EXERCISE DIRECTIONS —
Print the records below verbatim.

Saved data entries

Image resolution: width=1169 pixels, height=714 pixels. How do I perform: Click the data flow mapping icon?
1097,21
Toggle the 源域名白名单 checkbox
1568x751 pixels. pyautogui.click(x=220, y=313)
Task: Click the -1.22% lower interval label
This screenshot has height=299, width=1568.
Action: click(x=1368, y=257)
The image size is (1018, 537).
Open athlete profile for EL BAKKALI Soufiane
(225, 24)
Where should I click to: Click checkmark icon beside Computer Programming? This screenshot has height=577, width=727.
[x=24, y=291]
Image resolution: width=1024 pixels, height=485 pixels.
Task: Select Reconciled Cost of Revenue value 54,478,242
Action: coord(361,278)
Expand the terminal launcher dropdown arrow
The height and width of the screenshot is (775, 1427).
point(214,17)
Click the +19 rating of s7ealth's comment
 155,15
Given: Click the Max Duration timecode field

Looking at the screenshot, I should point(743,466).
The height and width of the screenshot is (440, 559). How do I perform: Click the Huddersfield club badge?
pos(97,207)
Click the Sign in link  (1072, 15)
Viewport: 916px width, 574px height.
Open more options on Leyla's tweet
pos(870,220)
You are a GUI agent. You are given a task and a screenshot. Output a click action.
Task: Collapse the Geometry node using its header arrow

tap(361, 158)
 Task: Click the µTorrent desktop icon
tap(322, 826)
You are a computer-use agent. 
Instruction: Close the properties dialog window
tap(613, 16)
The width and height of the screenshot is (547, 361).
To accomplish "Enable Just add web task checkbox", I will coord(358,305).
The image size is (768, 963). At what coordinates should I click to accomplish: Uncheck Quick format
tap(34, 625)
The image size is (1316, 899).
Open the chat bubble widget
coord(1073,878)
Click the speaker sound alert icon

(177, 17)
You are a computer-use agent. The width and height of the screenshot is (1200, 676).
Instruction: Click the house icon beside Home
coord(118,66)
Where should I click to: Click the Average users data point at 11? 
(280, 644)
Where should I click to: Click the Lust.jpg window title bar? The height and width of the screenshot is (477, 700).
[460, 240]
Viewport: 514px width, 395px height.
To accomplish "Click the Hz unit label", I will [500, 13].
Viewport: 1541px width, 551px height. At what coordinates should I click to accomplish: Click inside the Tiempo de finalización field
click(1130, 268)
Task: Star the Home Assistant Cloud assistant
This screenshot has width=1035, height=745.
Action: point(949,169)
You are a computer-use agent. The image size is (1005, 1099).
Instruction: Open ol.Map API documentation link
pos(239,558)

ANSWER BOX —
Image resolution: width=1169 pixels, height=714 pixels. How do I perform: Click the data flow mapping icon?
1097,21
Toggle the 源域名白名单 checkbox
1568x751 pixels. pyautogui.click(x=220, y=313)
Task: Click the -1.22% lower interval label
This screenshot has height=299, width=1568.
Action: click(x=1368, y=257)
The image size is (1018, 537).
Open athlete profile for EL BAKKALI Soufiane
(225, 24)
Where should I click to: Click checkmark icon beside Computer Programming? This screenshot has height=577, width=727.
[x=24, y=291]
Image resolution: width=1024 pixels, height=485 pixels.
Task: Select Reconciled Cost of Revenue value 54,478,242
Action: coord(361,278)
Expand the terminal launcher dropdown arrow
The height and width of the screenshot is (775, 1427).
point(214,17)
Click the +19 rating of s7ealth's comment
 155,15
Given: Click the Max Duration timecode field

Looking at the screenshot, I should point(743,466).
The height and width of the screenshot is (440, 559). How do I perform: Click the Huddersfield club badge?
pos(97,207)
Click the Sign in link  (1072, 15)
Viewport: 916px width, 574px height.
Open more options on Leyla's tweet
pos(870,220)
You are a GUI agent. You are given a task and a screenshot. Output a click action.
Task: Collapse the Geometry node using its header arrow

tap(361, 158)
 Task: Click the µTorrent desktop icon
tap(322, 826)
You are a computer-use agent. 
Instruction: Close the properties dialog window
tap(613, 16)
The width and height of the screenshot is (547, 361).
To accomplish "Enable Just add web task checkbox", I will coord(358,305).
The image size is (768, 963). At what coordinates should I click to accomplish: Uncheck Quick format
tap(34, 625)
The image size is (1316, 899).
Open the chat bubble widget
coord(1073,878)
Click the speaker sound alert icon

(177, 17)
You are a computer-use agent. The width and height of the screenshot is (1200, 676).
Instruction: Click the house icon beside Home
coord(118,66)
Where should I click to: Click the Average users data point at 11? 
(280, 644)
Where should I click to: Click the Lust.jpg window title bar? The height and width of the screenshot is (477, 700).
[460, 240]
Viewport: 514px width, 395px height.
To accomplish "Click the Hz unit label", I will [500, 13].
Viewport: 1541px width, 551px height. At what coordinates should I click to accomplish: Click inside the Tiempo de finalización field
click(1130, 268)
Task: Star the Home Assistant Cloud assistant
This screenshot has width=1035, height=745.
Action: point(949,169)
You are a computer-use agent. The image size is (1005, 1099).
Instruction: Open ol.Map API documentation link
pos(239,558)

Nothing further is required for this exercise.